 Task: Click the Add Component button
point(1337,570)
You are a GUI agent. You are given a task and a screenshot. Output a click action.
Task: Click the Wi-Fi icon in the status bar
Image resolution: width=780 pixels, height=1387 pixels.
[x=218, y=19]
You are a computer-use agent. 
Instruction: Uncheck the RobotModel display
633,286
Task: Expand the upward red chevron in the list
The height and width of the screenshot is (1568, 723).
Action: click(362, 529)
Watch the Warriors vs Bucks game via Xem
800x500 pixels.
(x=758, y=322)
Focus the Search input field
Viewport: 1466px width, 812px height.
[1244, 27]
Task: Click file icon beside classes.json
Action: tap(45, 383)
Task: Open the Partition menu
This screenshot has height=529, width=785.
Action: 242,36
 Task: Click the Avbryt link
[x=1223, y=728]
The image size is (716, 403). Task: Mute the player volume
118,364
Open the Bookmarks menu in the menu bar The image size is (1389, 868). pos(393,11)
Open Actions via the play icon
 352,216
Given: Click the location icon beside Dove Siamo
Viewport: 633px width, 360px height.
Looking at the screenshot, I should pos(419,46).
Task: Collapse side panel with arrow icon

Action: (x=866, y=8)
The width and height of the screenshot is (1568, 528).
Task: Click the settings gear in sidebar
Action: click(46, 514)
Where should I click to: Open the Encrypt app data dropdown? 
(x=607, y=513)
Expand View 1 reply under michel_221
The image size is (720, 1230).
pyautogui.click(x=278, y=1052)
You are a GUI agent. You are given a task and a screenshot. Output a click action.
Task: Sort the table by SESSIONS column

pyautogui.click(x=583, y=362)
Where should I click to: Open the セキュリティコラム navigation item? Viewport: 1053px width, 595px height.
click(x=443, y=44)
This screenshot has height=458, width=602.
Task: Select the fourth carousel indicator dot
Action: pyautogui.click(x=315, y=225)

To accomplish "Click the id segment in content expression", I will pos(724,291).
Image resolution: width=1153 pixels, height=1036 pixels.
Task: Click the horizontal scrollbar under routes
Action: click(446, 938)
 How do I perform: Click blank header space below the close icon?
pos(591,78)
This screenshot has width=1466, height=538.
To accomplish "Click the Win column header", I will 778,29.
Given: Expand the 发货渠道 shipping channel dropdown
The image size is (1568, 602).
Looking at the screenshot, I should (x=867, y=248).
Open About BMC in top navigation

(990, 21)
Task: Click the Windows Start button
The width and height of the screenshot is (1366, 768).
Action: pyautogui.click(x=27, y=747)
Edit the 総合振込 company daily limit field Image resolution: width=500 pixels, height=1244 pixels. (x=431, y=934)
------------------------------------------------
[Given exercise] Present the lines of the material above as a numbered list, from the line containing "Given: Expand the" through the last line of the material, both included. Omit blank lines and include no other lines.

[Exercise response]
1. Given: Expand the 发货渠道 shipping channel dropdown
2. The image size is (1568, 602).
3. Looking at the screenshot, I should (x=867, y=248).
4. Open About BMC in top navigation
5. (990, 21)
6. Task: Click the Windows Start button
7. The width and height of the screenshot is (1366, 768).
8. Action: pyautogui.click(x=27, y=747)
9. Edit the 総合振込 company daily limit field Image resolution: width=500 pixels, height=1244 pixels. (x=431, y=934)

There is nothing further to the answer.